2 people want to do this.

change direction in life


 

People doing this:

  • Buenos Aires
    7 entries

  • Entries

    hi 14 months ago

    i want to change my life for the better



    Untitled 2 years ago

    I’ve had a great time since i arrived in argentina but my thoughts have gone back to what the hell i’m gonna do with my life. I thought I was flexible and i’d quite like to stay here for a while but then the little things start to annoy me. Maybe its just a phrase, I don’t know. I start to miss things about home, most of all the people and how I can understand the way they are pretty well. I can’t live there but when i’m away I miss it, its weird.

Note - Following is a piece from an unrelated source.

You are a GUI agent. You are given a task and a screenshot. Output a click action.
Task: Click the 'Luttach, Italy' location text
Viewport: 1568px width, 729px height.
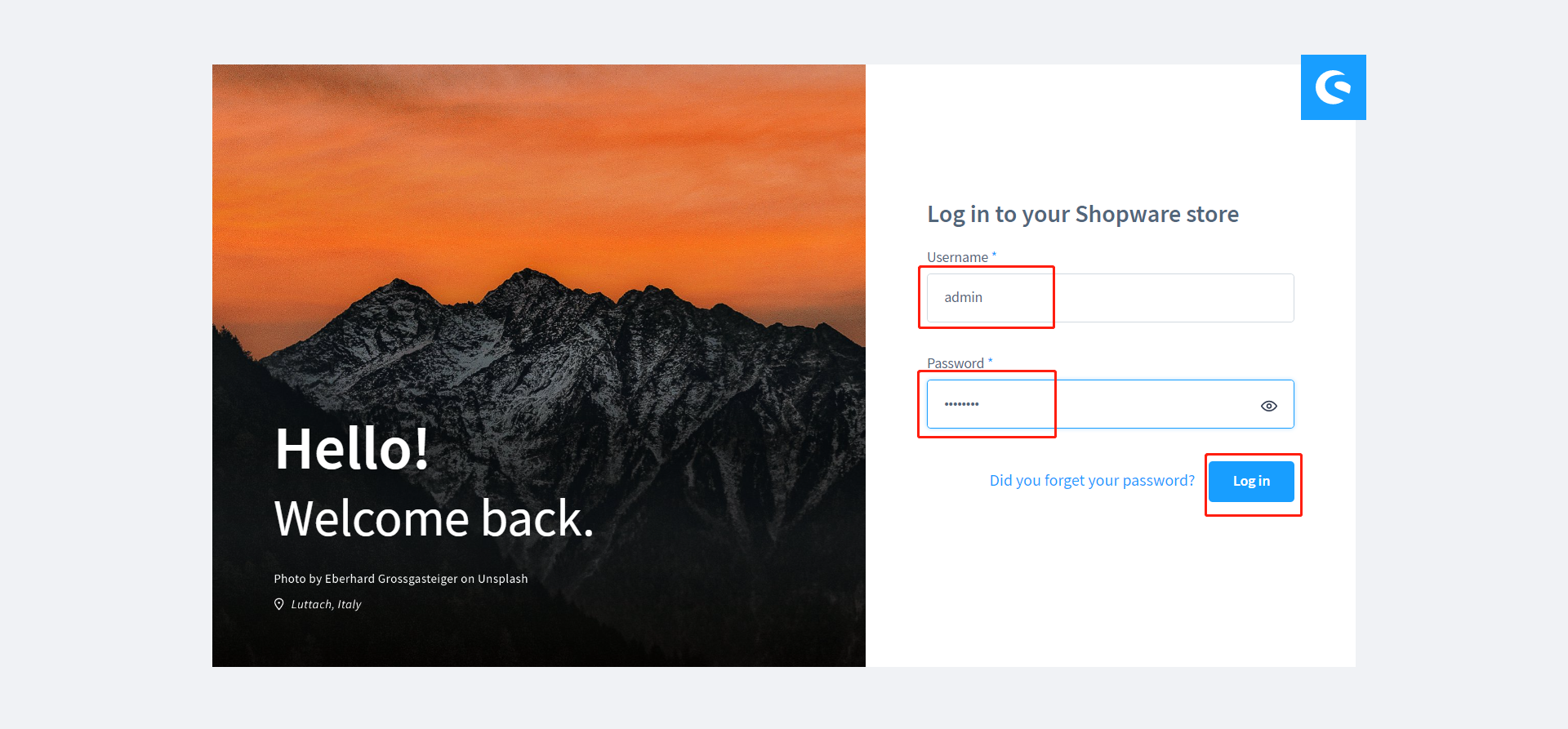click(326, 604)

    So I don’t really know what direction I want to go in. I would like to just go with the flow but then I get anxious about the future.



    I´m here 2 years ago

    I did it, I came to Argentina. I like ithere but it has not been an easy thing to do. I am frustrated at not being able to speak the language and at not knowing anyone just yet. But I just have to be patient.



    Scared 2 years ago

    I hope i’m doing the right thing. I have a really bad case of last minute nerves – i’m worrying about stupid things like whether i’ll be able to get my hair cut and if my skin is gonna flare up because of the humidity.

    I need to get off this computer and actually do something to take my mind off it….



    3 days to go.... 3 years ago

    I’m getting more excited and less scared each day. And I was very scared…i’ve researched every little detail about the place. I’ve made contact with people on the internet, both other travellers and Argentines. Maybe that’s what has made it less scary, i’ve got a couple of phone numbers of people I could call if I really got into trouble….

    I would recomment the website www.mylanguageexchange.com to anyone learning a language (thanks to gezzieg who recommended it to me) its great!



    Argentina 3 years ago

    I am so scared about going there alone….I know i’m gonna be unhappy wherever I am at the moment because i’m having to get used to being single again. Maybe its too big a step, I don’t know. I feel like a child who is learning to do everything for herself again from scratch.

    But the alternative isn’t so great either – living at home with my parents. I left my job, gave away most of my stuff and we sold our flat so I really have nothing left here and staying when I was all set to leave is just so unappealing.

    Hopefully i’ll write another entry here in 2 weeks time saying it all worked out fine and i’m having a great time meeting loads of people and i’m managing to forget about my ex boyfriend.



    Argentina 3 years ago

    I’ve just booked a ticket to Argentina! This is the first step in the new direction.

    God I am scared at the prospect but so excited at the same time. My parents are freaking out and saying what if you get lonely etc. But I think the risk is worth it and I know I will meet new people there. I have travelled alone before and I remember being scared the week before I left. When I got there I was fine and the experience was amazing.

    I just hope its not gonna be weird as I was supposed to be going to Argentina with my ex boyfriend together for a holiday. But now I am going for a longer period and by going alone i’ll be able to meet so many more people.



    Through necessity rather than choice 3 years ago

    My relationship ended along with my hopes and dreams for the life I was looking forward to. So the only way to get over this is to go in a completely different direction. I am changing countries, giving up on the language i’ve been learning for almost 7 years, changing careers, leaving friends and family, the whole lot. I hope it works out and someday i’ll be glad the break up happened.